━━━━━ EXTRAHIERTER TEXT ━━━━━
TPP: Herr Bienentreu, welche Ursachen hat die aktuelle Pleitewelle unter den Pflegeheimbetreibern?
Markus Bienentreu: Wir haben in der Pflegebrache aktuell eine schwierige Zeit. Die Pflegeheimbetreiber müssen das Tariftreuegesetz umsetzen. Das führt zu höheren Personalkosten. Ohnehin treibt der Fachkräftemangel bereits die Ausgaben für das Personal hoch. Häufig muss die eigene Belegschaft durch teureres Personal von Leiharbeitsfirmen ergänzt werden. Wo das nicht gelingt, können die räumlichen Kapazitäten nicht voll genutzt werden. Das führt zu Einnahmeausfällen. Die Energie-, wie auch die Sachkosten steigen. Und nicht zu vergessen: Die Betreiber haben in der Regel Indexmietverträge abgeschlossen, so dass ihre Mieten wegen der hohen Inflationsrate in den vergangenen Monaten sprunghaft gestiegen sind.
TPP: Die hohe Inflationsrate zeigt, dass Produzenten, Händler und Dienstleister gestiegene Kosten weitergeben. Warum tun Pflegeheime dies nicht?
MB: Sie tun es, soweit sie es können. Der Betrieb eines Pflegeheims wird von den Bewohnerinnen und Bewohnern über die Leistungen der Pflegekasse, den Eigenanteil oder Zahlungen der Sozialhilfeträger finanziert. Was mit wem in welcher Höhe abgerechnet werden darf, verhandeln die Betreiber mit den Pflegekassen bzw. dem Sozialhilfeträger. Kostensteigerungen können erst nach der Verhandlung und dem Abschluss einer neuen sogenannten Vergütungsvereinbarung an den Bewohner weitergegeben werden.
TPP: Das Tariftreuegesetz sichert Pflegepersonal höhere Einkommen, scheint aber den Beruf nicht attraktiver zu machen. Woran liegt das?
━━━━━ BEREITGESTELLTES MATERIAL ━━━━━
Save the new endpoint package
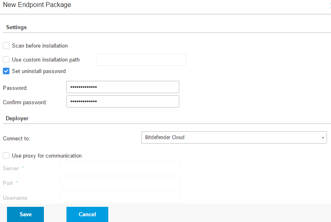This screenshot has height=222, width=331. pyautogui.click(x=25, y=214)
━━━━━
> _AUFGABE_
Wie lässt sich das Interview zur Pleitewelle unter Pflegeheimbetreibern in zwei Sätzen zusammenfassen?

> _LÖSUNG_
Laut Markus Bienentreu treiben das Tariftreuegesetz, der Fachkräftemangel und teures Leihpersonal die Personalkosten der Pflegeheimbetreiber hoch, während fehlendes Personal zu ungenutzten Kapazitäten und Einnahmeausfällen führt und Energie-, Sachkosten sowie über Indexmietverträge auch die Mieten steigen. Diese Kostensteigerungen können die Heime erst an die Bewohner weitergeben, nachdem sie mit den Pflegekassen bzw. dem Sozialhilfeträger eine neue Vergütungsvereinbarung ausgehandelt und abgeschlossen haben.